In the patch stage, lesions are flat with well-defined edges and may have a slightly scaly surface. They can be mistaken for bruises or other minor skin conditions. As they progress to the plaque stage, they become thicker and firmer, developing a violaceous-brown color that reflects the increased blood vessel growth underneath. On areas with thicker skin, like the soles of the feet, plaques can become notably scaly with tightly adherent white scales on top.
In the nodular stage, lesions become raised bumps that may grow outward from the skin surface, ulcerate, or bleed. Multiple lesions can appear simultaneously, and they may merge into larger areas of involvement. The progression from patch to nodule can take months to years depending on the type and the person’s immune status.

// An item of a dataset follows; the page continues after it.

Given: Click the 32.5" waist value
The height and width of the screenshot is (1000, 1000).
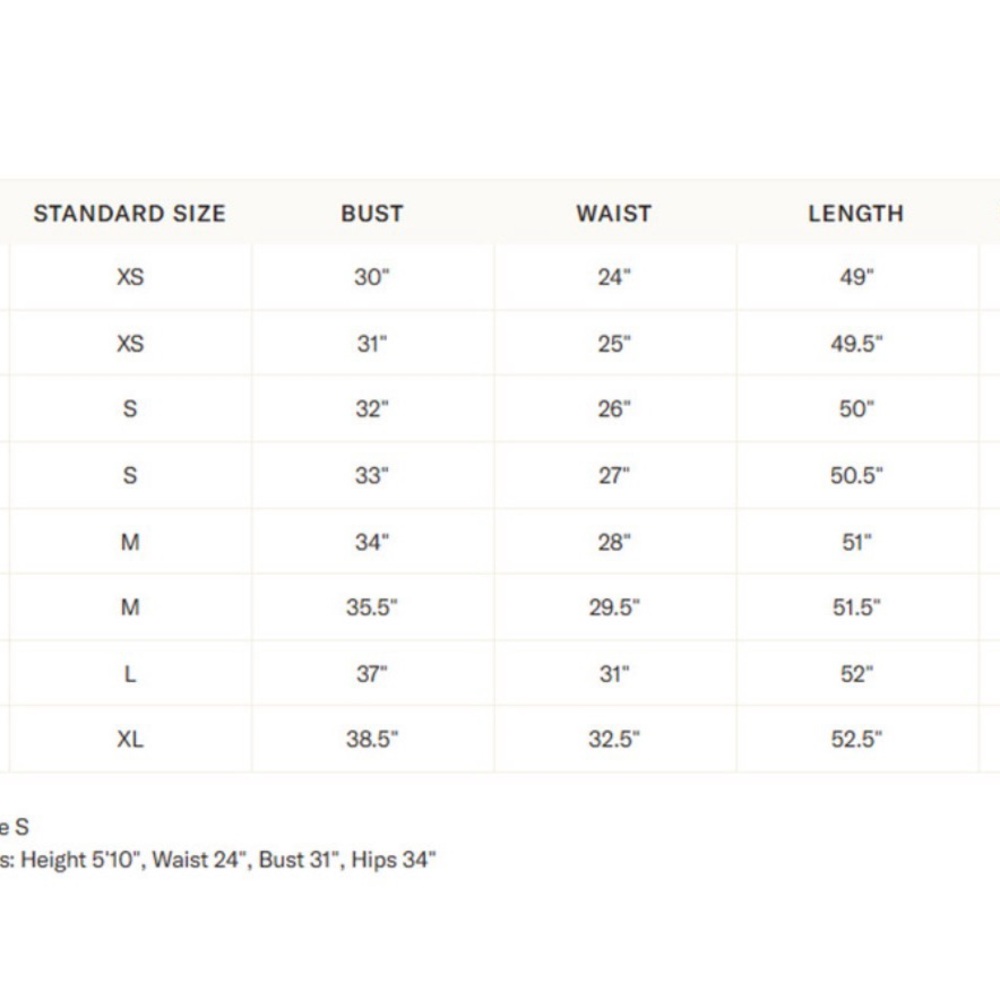Looking at the screenshot, I should (614, 739).
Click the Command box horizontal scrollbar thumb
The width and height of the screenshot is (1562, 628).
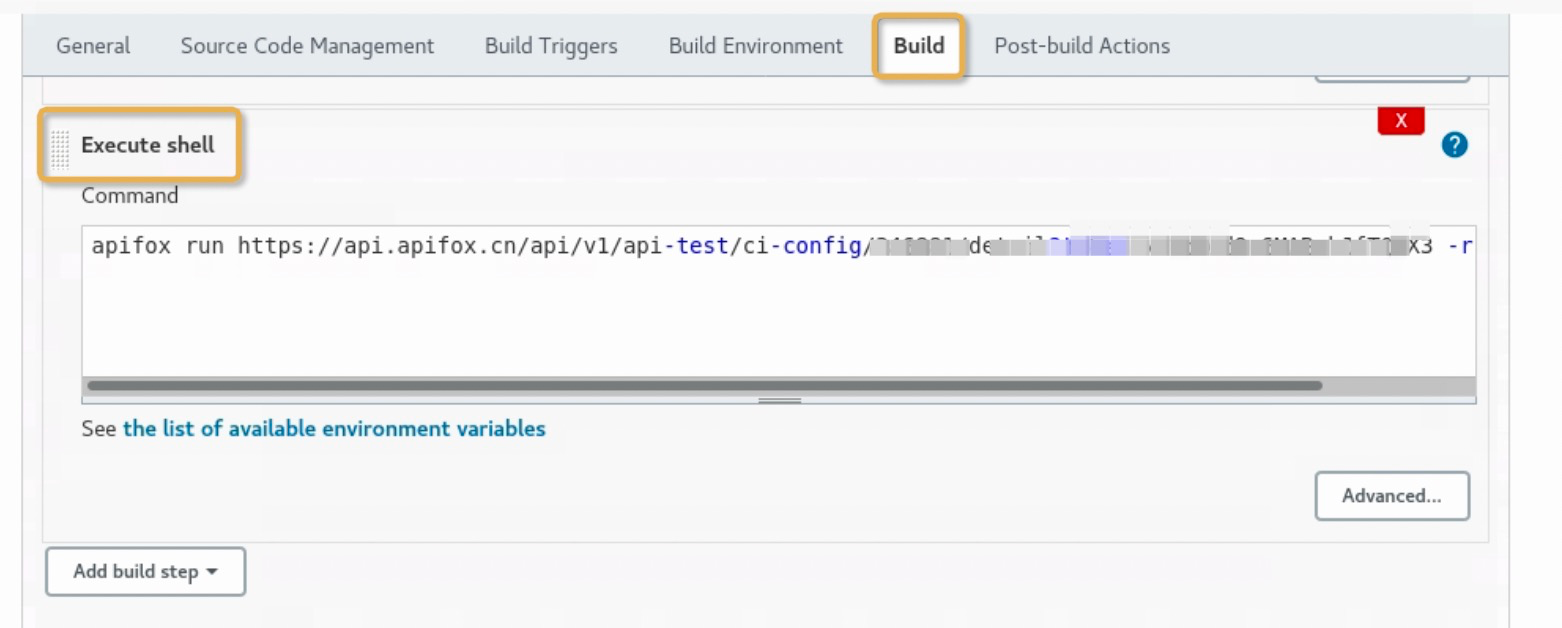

When It Spreads Beyond the Skin
Kaposi sarcoma can involve internal organs, particularly the gastrointestinal tract and lungs. GI involvement is especially tricky to detect because it often causes no symptoms at all. When symptoms do appear, they tend to be vague: nausea, vomiting, abdominal pain, or diarrhea. In severe cases, GI lesions can cause internal bleeding, bowel obstruction, or perforation.
Pulmonary involvement carries the most serious prognosis. Lung lesions can cause coughing, shortness of breath, or bloody sputum, and they are associated with significantly higher mortality. For people who have skin lesions or symptoms suggesting internal disease, endoscopy with biopsy is the primary tool for confirming whether the cancer has spread to the GI tract.
How It’s Diagnosed
Experienced clinicians can often recognize Kaposi sarcoma from its appearance alone, particularly in a patient with known HIV or immune suppression. However, a biopsy is needed for a definitive diagnosis. Under a microscope, the tissue reveals characteristic features: spindle-shaped cells forming slit-like spaces filled with red blood cells, scattered inflammatory cells, and deposits of iron-containing pigment from broken-down blood.
Early patch-stage lesions can be the hardest to confirm because they resemble other inflammatory skin conditions or minor blood vessel abnormalities. In uncertain cases, pathologists look for proteins produced by HHV-8 within the tissue to confirm the virus is present and driving the disease. Additional imaging or endoscopy may be performed to check for internal organ involvement, especially in the AIDS-related and transplant-related forms.
Treatment and What to Expect
Treatment depends heavily on which type of Kaposi sarcoma a person has and how far it has spread.
For AIDS-related Kaposi sarcoma, the most important first step is starting or optimizing antiretroviral therapy for HIV. Restoring immune function can produce dramatic results on its own. In one study, six of eleven patients with progressive Kaposi sarcoma achieved complete disappearance of their lesions after starting antiretroviral therapy, with complete responses occurring in a median of about six months. Three others had partial improvement. This makes immune restoration the foundation of treatment for anyone with HIV-associated disease.
For transplant-related cases, doctors may reduce or change the immune-suppressing medications when possible, balancing the risk of organ rejection against the need to let the immune system fight the cancer.
When the disease is widespread or progressing despite immune recovery, systemic chemotherapy becomes necessary. Two drugs are currently approved specifically for Kaposi sarcoma: a liposomal form of doxorubicin (a chemotherapy agent encapsulated in tiny fat particles to reduce side effects and improve delivery) and paclitaxel. These are used for advanced disease involving multiple skin sites or internal organs.
For limited skin disease, local treatments including radiation therapy, surgical removal, or injection of medication directly into lesions can control individual spots without the need for body-wide chemotherapy. Classic Kaposi sarcoma, because of its slow growth, often needs only local management or careful monitoring.